Coalition Seeks Answers About Children Who Went Missing at U.S. Indian Boarding School Via United Nations Working Group

Marsha Small, Tsistsistas, Independent Researcher; Christine McCleave, Turtle Mountain Ojibwe, Executive Officer, National Native American Boarding School Healing Coalition; Heather WhitemanRunsHim, Absaalooke, Senior Staff Attorney, Native American Rights Fund; Eleanor Hadden, Tlingit/Haida/Tsimshian, Independent Researcher.

Published May 15, 2019

GENEVA, SWITZERLAND —  On Tuesday a coalition of tribes, organizations, and independent researchers will go before the United Nations to testify about American Indian and Alaskan Native Children who went Missing under the United States’ Indian Boarding School Policy.The coalition filed a submission with the United Nations Working Group on Enforced and Involuntary Disappearances (UNWGEID) on April 12, 2019 detailing a number of children who were taken into federal custody and whose fate and whereabouts remain unknown to this day.
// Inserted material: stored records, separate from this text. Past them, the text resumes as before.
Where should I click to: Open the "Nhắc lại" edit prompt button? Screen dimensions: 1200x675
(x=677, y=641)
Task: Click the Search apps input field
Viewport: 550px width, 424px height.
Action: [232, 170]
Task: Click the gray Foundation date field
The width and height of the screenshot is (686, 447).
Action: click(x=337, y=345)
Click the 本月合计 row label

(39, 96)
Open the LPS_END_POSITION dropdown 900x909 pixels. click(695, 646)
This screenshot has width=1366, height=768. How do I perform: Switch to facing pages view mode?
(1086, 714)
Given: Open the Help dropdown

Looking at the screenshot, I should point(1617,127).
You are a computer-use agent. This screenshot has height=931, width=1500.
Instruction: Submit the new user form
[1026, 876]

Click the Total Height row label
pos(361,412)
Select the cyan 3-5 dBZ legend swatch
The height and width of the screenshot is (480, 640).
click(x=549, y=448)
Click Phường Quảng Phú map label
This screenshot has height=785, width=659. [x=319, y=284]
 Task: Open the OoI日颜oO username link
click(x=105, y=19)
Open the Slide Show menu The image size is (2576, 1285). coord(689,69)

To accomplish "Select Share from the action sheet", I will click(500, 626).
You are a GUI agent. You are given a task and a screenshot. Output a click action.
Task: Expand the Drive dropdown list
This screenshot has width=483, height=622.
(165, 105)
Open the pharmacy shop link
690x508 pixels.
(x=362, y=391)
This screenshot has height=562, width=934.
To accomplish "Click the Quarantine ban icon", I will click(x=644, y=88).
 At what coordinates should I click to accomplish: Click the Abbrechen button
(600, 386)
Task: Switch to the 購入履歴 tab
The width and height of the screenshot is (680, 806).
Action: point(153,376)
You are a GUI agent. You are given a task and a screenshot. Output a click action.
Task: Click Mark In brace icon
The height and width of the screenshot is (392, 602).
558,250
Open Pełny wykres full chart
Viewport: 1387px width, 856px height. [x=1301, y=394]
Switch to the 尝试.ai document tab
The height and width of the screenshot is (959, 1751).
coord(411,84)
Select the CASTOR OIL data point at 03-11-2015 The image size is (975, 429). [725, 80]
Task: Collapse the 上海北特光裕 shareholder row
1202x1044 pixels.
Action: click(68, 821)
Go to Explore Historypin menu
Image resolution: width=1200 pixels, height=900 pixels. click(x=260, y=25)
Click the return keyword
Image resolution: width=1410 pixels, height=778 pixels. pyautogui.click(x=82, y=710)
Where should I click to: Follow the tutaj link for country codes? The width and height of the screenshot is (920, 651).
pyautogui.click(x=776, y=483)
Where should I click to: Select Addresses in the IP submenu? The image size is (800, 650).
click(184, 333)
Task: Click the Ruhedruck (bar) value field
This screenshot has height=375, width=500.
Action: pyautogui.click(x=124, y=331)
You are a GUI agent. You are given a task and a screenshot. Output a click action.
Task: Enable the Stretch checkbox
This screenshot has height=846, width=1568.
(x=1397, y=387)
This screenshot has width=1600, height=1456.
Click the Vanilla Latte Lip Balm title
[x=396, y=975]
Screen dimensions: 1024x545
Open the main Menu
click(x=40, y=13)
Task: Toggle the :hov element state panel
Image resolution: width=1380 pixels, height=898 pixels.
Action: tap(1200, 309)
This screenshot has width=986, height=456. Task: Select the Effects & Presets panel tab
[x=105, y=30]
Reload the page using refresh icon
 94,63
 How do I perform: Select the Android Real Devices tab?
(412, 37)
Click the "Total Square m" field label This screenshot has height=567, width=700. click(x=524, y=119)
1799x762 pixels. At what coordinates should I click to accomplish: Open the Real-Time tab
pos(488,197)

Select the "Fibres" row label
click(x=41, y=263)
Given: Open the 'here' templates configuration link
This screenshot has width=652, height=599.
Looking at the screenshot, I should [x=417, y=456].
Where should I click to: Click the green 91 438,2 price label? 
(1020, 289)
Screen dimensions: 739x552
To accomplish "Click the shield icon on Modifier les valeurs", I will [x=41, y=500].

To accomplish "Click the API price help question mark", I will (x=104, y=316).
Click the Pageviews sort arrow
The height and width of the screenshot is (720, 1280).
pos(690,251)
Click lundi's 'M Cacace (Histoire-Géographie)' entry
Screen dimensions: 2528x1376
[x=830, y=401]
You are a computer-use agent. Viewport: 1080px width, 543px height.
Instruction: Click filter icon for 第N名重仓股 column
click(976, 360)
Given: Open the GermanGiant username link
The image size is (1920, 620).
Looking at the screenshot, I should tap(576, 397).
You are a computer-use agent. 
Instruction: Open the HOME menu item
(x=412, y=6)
The filing outlines how the U.S. has never acknowledged, accepted responsibility for, nor shown accountability for the many children that did not return home from federal Indian boarding schools. Nor has the U.S. provided any evidence that they systematically notified families or tribes when the children passed away or went missing from schools despite attempts by the coalition to obtain this information through the FOIA process. The coalition who filed the UNWGEID submission includes the National Native American Boarding School Healing Coalition (NABS), the International Indian Treaty Council (IITC), the Native American Rights Fund (NARF), the National Indian Child Welfare Association (NICWA), the Rosebud Sioux Tribe, the Saginaw Chippewa Indian Tribe of Michigan, and independent researchers Preston McBride, Marsha Small, and Eleanor Hadden.

Between 1879 and the 1960s, tens of thousands of American Indian and Alaskan Native children were forced to attend boarding school against their parents’ and tribes’ wishes. The United States enforced attendance at federal and church-run boarding schools by withholding rations from families or by incarceration of family members. Once taken into federal custody, many children died at the schools or went missing.

The coalition urges the UNWGEID to call on the United States to provide a full accounting of American Indian and Alaskan Native children who were taken into government custody under the United States’ Indian Boarding School Policy.